Does Trump Deserve It?
Despite the general impression during the 2016 presidential campaign that Trump would be a non-interventionist leader, many have been surprised at just how international the focus of his presidency has been. Curiously, the president has chosen to surround himself with notorious neocons and war hawks like current National Security Advisor John Bolton and Secretary of State Mike Pompeo, and the results have been less than peaceful:
- Despite the evidence-free Russiagate narrative, Trump’s actions have shown again and again that he is engaged in a deepening rift with Russia that may well lead to conflict, especially if he gets his NATO wish and Europe starts investing in defense on Russia’s doorstep.

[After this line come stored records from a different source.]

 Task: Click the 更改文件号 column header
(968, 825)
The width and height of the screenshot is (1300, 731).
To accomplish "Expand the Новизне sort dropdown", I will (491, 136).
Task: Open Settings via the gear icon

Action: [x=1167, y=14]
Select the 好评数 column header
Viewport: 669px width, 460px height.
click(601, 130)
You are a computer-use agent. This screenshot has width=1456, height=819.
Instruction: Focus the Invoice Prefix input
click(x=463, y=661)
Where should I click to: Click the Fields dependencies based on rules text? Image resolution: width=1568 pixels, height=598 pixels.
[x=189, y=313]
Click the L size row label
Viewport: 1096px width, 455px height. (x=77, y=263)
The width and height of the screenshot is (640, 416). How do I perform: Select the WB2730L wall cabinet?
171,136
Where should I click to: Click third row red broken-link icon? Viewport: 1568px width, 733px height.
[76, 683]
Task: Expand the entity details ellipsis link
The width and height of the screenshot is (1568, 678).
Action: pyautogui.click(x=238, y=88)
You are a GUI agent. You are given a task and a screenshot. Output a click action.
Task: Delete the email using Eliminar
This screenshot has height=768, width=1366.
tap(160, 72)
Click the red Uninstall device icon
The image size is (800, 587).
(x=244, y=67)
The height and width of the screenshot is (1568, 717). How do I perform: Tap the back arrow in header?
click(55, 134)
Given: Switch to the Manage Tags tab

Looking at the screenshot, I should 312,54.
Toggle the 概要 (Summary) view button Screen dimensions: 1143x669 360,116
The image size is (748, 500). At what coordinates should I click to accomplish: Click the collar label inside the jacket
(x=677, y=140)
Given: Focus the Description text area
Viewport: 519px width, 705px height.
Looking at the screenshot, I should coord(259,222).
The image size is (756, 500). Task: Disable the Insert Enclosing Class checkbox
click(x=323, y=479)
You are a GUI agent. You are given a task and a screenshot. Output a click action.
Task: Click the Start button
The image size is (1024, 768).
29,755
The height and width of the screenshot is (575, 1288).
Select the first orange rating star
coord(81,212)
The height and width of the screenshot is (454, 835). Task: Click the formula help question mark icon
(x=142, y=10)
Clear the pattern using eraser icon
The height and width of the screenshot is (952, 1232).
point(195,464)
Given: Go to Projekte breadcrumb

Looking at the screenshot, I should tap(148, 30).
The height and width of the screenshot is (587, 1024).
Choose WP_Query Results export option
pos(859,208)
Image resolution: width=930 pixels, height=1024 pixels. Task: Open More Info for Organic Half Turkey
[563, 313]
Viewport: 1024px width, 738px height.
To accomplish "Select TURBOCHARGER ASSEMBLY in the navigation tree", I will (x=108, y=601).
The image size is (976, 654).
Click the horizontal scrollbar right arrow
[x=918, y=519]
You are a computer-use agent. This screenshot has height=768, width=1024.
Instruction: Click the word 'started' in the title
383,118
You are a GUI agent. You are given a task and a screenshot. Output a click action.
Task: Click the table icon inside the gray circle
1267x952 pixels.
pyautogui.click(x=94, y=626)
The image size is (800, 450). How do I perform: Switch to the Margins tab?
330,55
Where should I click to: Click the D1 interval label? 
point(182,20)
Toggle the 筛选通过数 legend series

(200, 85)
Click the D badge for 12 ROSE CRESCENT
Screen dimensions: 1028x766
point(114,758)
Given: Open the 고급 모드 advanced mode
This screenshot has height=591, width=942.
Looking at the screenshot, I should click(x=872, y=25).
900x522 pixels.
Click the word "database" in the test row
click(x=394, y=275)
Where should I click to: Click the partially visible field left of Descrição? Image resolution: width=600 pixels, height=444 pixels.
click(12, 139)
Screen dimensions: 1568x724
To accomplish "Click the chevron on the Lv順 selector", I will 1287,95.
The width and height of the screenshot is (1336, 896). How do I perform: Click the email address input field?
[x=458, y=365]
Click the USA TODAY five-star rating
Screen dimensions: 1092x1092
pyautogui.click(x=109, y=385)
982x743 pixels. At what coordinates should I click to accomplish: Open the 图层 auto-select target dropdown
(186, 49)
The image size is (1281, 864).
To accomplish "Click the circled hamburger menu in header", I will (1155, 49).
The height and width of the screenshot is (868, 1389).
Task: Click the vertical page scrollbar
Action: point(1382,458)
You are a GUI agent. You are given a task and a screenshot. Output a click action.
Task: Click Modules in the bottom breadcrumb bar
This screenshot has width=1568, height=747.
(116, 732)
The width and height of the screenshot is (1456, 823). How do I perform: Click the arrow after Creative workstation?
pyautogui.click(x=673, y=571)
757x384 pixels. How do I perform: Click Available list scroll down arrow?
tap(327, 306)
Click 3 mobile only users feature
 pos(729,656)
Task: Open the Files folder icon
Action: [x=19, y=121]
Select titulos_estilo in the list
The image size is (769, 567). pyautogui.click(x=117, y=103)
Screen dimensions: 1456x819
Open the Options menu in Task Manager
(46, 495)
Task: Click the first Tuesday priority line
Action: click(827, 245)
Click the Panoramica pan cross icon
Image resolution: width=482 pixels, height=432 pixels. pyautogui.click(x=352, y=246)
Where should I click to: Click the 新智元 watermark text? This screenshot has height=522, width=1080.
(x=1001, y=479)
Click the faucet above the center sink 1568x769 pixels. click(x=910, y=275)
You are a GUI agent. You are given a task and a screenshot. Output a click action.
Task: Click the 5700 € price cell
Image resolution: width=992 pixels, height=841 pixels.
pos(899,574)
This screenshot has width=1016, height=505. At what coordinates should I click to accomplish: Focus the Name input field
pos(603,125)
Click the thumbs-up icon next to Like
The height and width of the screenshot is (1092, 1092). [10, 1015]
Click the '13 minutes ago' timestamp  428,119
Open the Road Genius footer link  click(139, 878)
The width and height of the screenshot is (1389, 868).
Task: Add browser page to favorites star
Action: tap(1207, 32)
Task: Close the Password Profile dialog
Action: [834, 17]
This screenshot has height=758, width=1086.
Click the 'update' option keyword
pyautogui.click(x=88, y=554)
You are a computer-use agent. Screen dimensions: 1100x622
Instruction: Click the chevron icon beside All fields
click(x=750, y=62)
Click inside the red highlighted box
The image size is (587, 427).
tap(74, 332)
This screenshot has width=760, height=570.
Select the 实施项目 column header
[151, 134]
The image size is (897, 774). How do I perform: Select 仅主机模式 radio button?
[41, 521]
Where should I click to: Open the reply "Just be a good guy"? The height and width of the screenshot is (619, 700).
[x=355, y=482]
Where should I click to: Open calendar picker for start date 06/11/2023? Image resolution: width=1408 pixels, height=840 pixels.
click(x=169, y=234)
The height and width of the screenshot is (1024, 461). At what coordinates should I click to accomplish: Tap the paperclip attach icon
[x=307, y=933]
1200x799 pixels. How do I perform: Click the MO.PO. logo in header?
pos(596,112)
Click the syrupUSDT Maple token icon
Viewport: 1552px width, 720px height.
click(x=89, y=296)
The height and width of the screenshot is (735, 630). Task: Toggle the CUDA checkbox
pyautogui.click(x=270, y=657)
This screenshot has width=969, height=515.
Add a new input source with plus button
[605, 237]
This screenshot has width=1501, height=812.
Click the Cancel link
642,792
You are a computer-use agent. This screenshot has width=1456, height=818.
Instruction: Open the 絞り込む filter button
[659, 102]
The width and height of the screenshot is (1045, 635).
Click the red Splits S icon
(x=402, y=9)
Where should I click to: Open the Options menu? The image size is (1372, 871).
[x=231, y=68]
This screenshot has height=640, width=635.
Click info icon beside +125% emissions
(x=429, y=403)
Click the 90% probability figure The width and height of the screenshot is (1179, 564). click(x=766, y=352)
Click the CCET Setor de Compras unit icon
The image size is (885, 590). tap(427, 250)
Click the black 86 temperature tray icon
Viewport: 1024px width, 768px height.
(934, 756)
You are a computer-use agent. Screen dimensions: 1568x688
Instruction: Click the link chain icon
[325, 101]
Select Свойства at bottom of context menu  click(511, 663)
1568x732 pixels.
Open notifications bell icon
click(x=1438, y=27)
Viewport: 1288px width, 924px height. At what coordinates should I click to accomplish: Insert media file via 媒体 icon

- Trump’s first international trip as president centered on a visit to Saudi Arabia, currently engaged in a series of proxy wars with Iran, including the ongoing war and arguable genocide in Yemen. The House of Saud put on the Ritz to greet its newest ally, and the U.S. has since provided support to the Saudis in that conflict.
- While backing the Saudis against rebels in Yemen, the U.S. has famously gone the other way in Syria, backing rebels against the Assad regime. Who could forget the two times Trump decided to bomb Syria in retaliation to chemical weapons attacks – without any evidence that Assad was to blame?
- The Trump military has dropped a lot of bombs. According to Military Times, “U.S. forces in Afghanistan have dropped more munitions in the first three months of  than during the same time period in 2011 — a time widely considered the height of the war there.”
- While Trump was quick to take credit for the defeat of ISIS, so were numerous others, including Syria, Russia, Iran, Iraq, Lebanon, Kurds etc…Can we call this one a joint effort?
Whether one thinks Trump’s approach to war and peace is right or wrong – that is a personal choice – why should the ludicrous Peace Prize have any impact on anybody’s opinion?
Who Takes This Seriously Anymore?
A final point to make before President Trump or anybody else is awarded this ridiculous prize: Who cares? By 2018, the Nobel committee has become so tarnished by its own foolish decisions that it no longer has any credibility. But then, the Nobel Peace Prize was started by the inventor of dynamite, itself a weapon in various wars – perhaps the whole project was doomed from the start.
In 2007, Al Gore won for making a movie that had nothing to do with war, oppression, or peace. The prize went to the European Union in 2012; while the union has achieved its post-WWII aim of preventing wars among its members, it has also proved undemocratic and authoritarian in so many ways. But this is not a recent trend: Henry Kissinger, arch warmonger and manipulator of the 20th century, was awarded the prize in 1973; still revered by the U.S. establishment, Kissinger was approached by both Hillary Clinton and Donald Trump for advice on their presidential campaigns, showing once again that no matter who sits in the Oval Office, the U.S. war machine rolls on.
Aung Suu Kyi, awarded the prize in 1991 “for her non-violent struggle for democracy and human rights” in Myanmar, has stirred recent controversy for failing to protect civilians during the Rohingya genocide carried out by that country’s military. Lars Heikensten, head of the Nobel Foundation, has stated that the committee will not be revoking Suu Kyi’s award, but the matter brings up a dilemma that the Peace prize has never managed to reconcile: Can one virtuous deed outshine a life of sin? And can one evil act debase a lifetime of good?
Is peace the work of an entire lifetime? Sadly, most Nobel Prize recipients fail to live up to this saintly standard. Or is peace found in the essence of one act? If so, President Trump may become a laureate yet.